▶ EXERCICE COURT
Indiquez seulement le nombre de lignes des entrées ci-dessous qui contiennent la chaîne « Image », en tenant compte de la casse.

Entrées d'une source de données:
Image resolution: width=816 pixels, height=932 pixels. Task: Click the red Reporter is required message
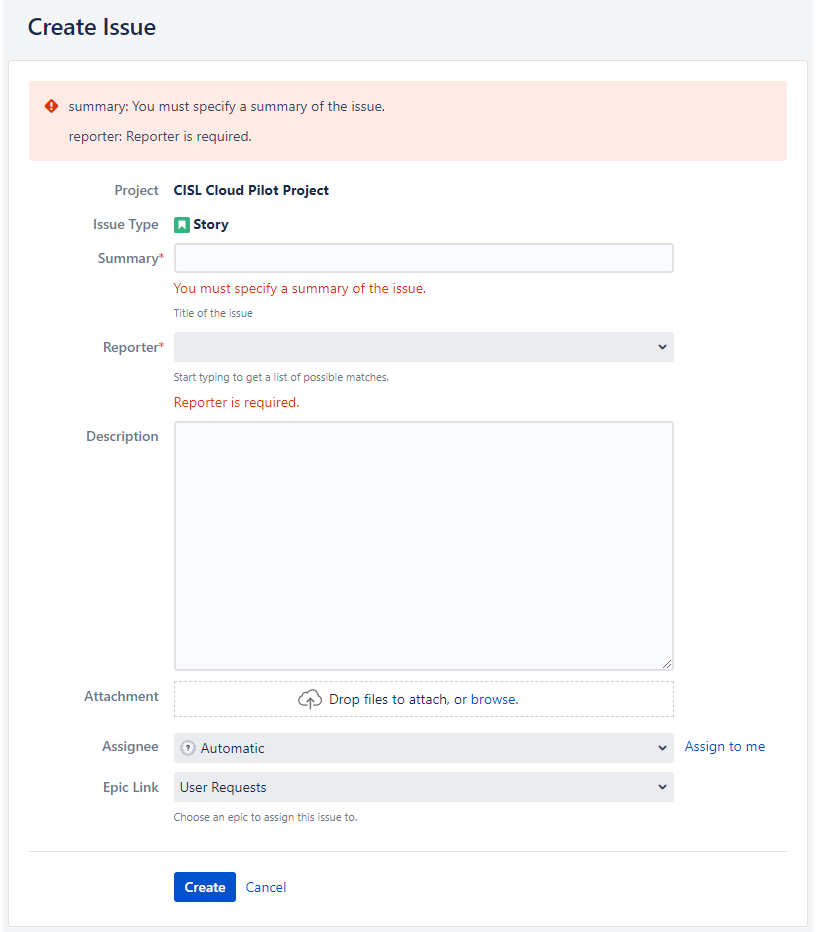pyautogui.click(x=236, y=402)

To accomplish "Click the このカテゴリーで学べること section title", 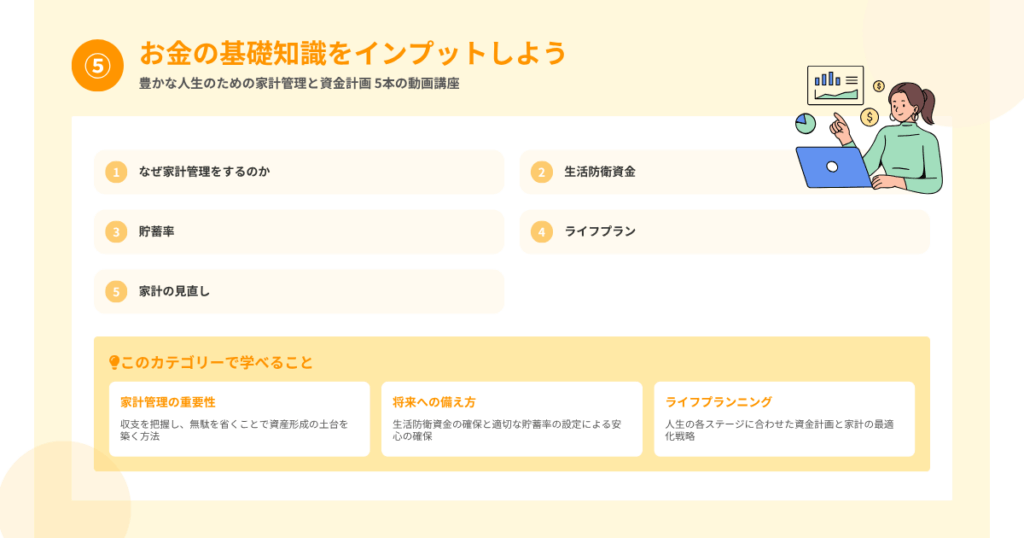I will tap(217, 362).
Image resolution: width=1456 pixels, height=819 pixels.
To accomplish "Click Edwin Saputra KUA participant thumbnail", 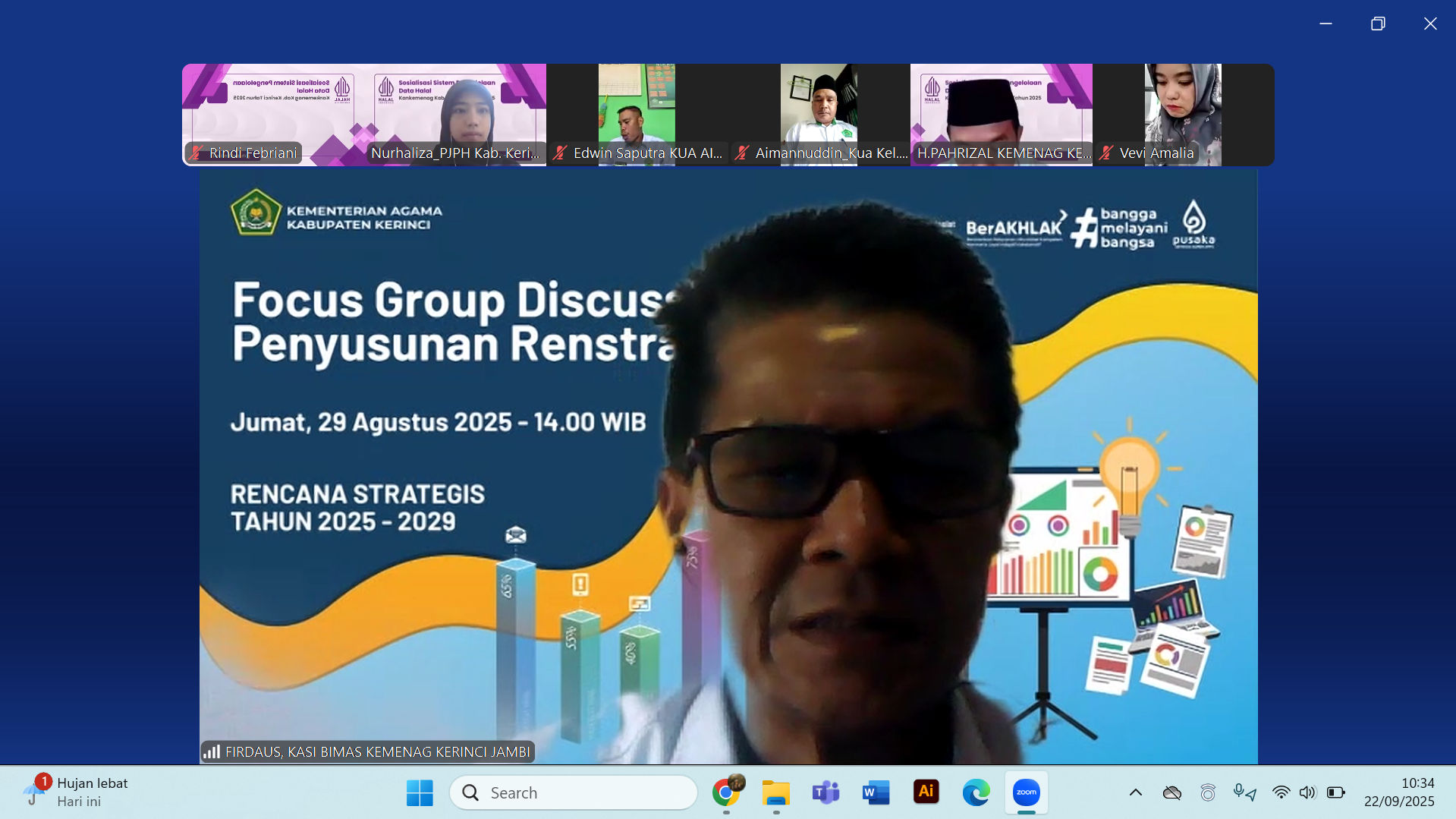I will (637, 114).
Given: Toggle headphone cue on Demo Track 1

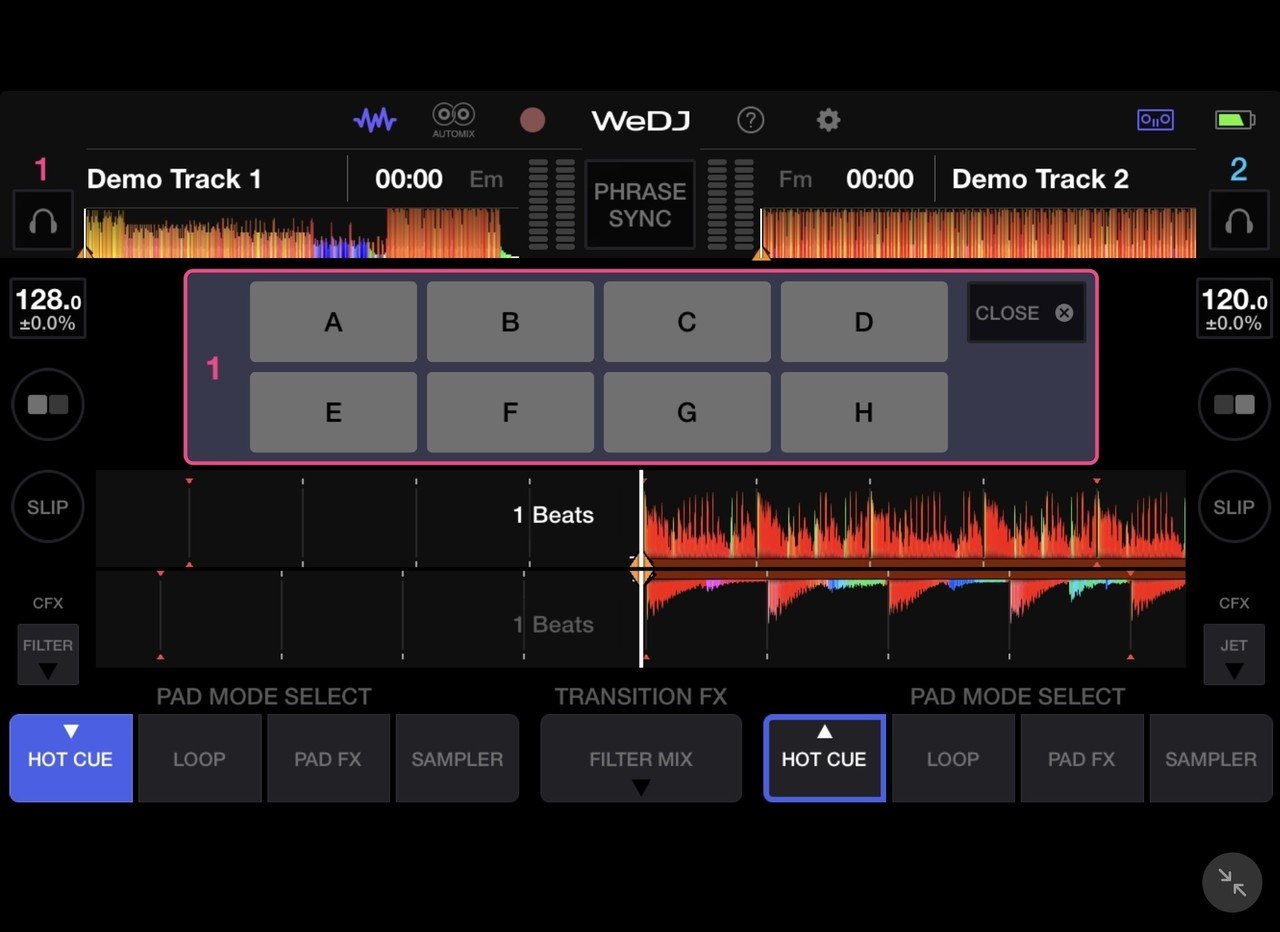Looking at the screenshot, I should [42, 220].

▶ CORRIGÉ
2